Exercise: The output is to match the entries below character for character.

Source records:
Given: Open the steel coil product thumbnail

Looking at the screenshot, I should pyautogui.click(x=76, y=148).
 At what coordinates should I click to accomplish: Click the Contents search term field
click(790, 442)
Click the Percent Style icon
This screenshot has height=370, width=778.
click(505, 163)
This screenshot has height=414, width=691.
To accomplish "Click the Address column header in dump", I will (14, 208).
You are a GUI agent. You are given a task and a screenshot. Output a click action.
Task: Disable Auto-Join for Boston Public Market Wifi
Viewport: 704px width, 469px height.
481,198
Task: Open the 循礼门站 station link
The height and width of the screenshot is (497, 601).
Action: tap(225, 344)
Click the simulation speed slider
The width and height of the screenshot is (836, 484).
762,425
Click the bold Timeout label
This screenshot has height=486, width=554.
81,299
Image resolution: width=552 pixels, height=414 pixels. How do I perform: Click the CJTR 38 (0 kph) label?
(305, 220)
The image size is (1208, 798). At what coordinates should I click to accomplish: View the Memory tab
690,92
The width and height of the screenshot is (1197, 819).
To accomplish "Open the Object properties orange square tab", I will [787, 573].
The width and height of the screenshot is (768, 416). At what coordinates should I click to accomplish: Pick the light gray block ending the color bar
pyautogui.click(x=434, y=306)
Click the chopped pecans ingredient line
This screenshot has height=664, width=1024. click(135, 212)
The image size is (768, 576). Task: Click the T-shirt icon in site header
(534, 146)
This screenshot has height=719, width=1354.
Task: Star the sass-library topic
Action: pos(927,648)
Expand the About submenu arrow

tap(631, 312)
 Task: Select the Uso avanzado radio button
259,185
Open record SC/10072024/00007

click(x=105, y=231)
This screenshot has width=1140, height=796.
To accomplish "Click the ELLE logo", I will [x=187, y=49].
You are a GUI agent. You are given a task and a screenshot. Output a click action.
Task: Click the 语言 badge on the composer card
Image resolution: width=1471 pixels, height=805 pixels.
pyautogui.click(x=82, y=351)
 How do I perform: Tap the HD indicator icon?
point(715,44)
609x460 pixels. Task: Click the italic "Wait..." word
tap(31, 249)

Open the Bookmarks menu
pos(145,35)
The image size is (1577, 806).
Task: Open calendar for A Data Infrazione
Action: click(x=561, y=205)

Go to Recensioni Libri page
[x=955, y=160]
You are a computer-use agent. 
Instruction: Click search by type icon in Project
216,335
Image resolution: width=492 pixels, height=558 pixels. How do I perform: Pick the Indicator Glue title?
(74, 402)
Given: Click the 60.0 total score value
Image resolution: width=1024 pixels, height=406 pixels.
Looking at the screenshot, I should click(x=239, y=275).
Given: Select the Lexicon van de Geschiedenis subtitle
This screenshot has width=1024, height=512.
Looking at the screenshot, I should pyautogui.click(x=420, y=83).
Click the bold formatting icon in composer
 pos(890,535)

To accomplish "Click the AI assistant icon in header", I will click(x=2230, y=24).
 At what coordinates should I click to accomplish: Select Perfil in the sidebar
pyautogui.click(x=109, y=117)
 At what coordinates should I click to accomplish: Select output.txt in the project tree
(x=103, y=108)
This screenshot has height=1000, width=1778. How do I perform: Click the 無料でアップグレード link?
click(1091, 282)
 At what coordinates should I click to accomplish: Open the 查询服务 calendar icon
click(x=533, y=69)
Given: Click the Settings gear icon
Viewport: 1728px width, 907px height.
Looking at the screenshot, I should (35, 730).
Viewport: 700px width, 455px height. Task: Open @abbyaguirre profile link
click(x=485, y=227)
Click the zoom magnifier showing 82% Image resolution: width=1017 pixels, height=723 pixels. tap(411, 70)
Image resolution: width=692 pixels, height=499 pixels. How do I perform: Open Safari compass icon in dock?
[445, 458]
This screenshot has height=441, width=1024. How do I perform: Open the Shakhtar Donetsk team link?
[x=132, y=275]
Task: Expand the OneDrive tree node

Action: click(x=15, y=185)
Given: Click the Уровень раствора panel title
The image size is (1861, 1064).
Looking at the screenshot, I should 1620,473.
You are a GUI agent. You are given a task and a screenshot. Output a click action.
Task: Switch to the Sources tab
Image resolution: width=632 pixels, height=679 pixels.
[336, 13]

Answer for the task:
Given: Open the steel coil product thumbnail

Looking at the screenshot, I should pyautogui.click(x=76, y=148).
 At what coordinates should I click to accomplish: Click the Contents search term field
click(790, 442)
Click the Percent Style icon
This screenshot has height=370, width=778.
click(505, 163)
This screenshot has height=414, width=691.
To accomplish "Click the Address column header in dump", I will (14, 208).
You are a GUI agent. You are given a task and a screenshot. Output a click action.
Task: Disable Auto-Join for Boston Public Market Wifi
Viewport: 704px width, 469px height.
481,198
Task: Open the 循礼门站 station link
The height and width of the screenshot is (497, 601).
Action: tap(225, 344)
Click the simulation speed slider
The width and height of the screenshot is (836, 484).
762,425
Click the bold Timeout label
This screenshot has height=486, width=554.
81,299
Image resolution: width=552 pixels, height=414 pixels. How do I perform: Click the CJTR 38 (0 kph) label?
(305, 220)
The image size is (1208, 798). At what coordinates should I click to accomplish: View the Memory tab
690,92
The width and height of the screenshot is (1197, 819).
To accomplish "Open the Object properties orange square tab", I will [787, 573].
The width and height of the screenshot is (768, 416). At what coordinates should I click to accomplish: Pick the light gray block ending the color bar
pyautogui.click(x=434, y=306)
Click the chopped pecans ingredient line
This screenshot has height=664, width=1024. click(135, 212)
The image size is (768, 576). Task: Click the T-shirt icon in site header
(534, 146)
This screenshot has height=719, width=1354.
Task: Star the sass-library topic
Action: pos(927,648)
Expand the About submenu arrow

tap(631, 312)
 Task: Select the Uso avanzado radio button
259,185
Open record SC/10072024/00007

click(x=105, y=231)
This screenshot has width=1140, height=796.
To accomplish "Click the ELLE logo", I will [x=187, y=49].
You are a GUI agent. You are given a task and a screenshot. Output a click action.
Task: Click the 语言 badge on the composer card
Image resolution: width=1471 pixels, height=805 pixels.
pyautogui.click(x=82, y=351)
 How do I perform: Tap the HD indicator icon?
point(715,44)
609x460 pixels. Task: Click the italic "Wait..." word
tap(31, 249)

Open the Bookmarks menu
pos(145,35)
The image size is (1577, 806).
Task: Open calendar for A Data Infrazione
Action: click(x=561, y=205)

Go to Recensioni Libri page
[x=955, y=160]
You are a computer-use agent. 
Instruction: Click search by type icon in Project
216,335
Image resolution: width=492 pixels, height=558 pixels. How do I perform: Pick the Indicator Glue title?
(74, 402)
Given: Click the 60.0 total score value
Image resolution: width=1024 pixels, height=406 pixels.
Looking at the screenshot, I should click(x=239, y=275).
Given: Select the Lexicon van de Geschiedenis subtitle
This screenshot has width=1024, height=512.
Looking at the screenshot, I should pyautogui.click(x=420, y=83).
Click the bold formatting icon in composer
 pos(890,535)

To accomplish "Click the AI assistant icon in header", I will click(x=2230, y=24).
 At what coordinates should I click to accomplish: Select Perfil in the sidebar
pyautogui.click(x=109, y=117)
 At what coordinates should I click to accomplish: Select output.txt in the project tree
(x=103, y=108)
This screenshot has height=1000, width=1778. How do I perform: Click the 無料でアップグレード link?
click(1091, 282)
 At what coordinates should I click to accomplish: Open the 查询服务 calendar icon
click(x=533, y=69)
Given: Click the Settings gear icon
Viewport: 1728px width, 907px height.
Looking at the screenshot, I should (35, 730).
Viewport: 700px width, 455px height. Task: Open @abbyaguirre profile link
click(x=485, y=227)
Click the zoom magnifier showing 82% Image resolution: width=1017 pixels, height=723 pixels. tap(411, 70)
Image resolution: width=692 pixels, height=499 pixels. How do I perform: Open Safari compass icon in dock?
[445, 458]
This screenshot has height=441, width=1024. How do I perform: Open the Shakhtar Donetsk team link?
[x=132, y=275]
Task: Expand the OneDrive tree node

Action: click(x=15, y=185)
Given: Click the Уровень раствора panel title
The image size is (1861, 1064).
Looking at the screenshot, I should 1620,473.
You are a GUI agent. You are given a task and a screenshot. Output a click action.
Task: Switch to the Sources tab
Image resolution: width=632 pixels, height=679 pixels.
[336, 13]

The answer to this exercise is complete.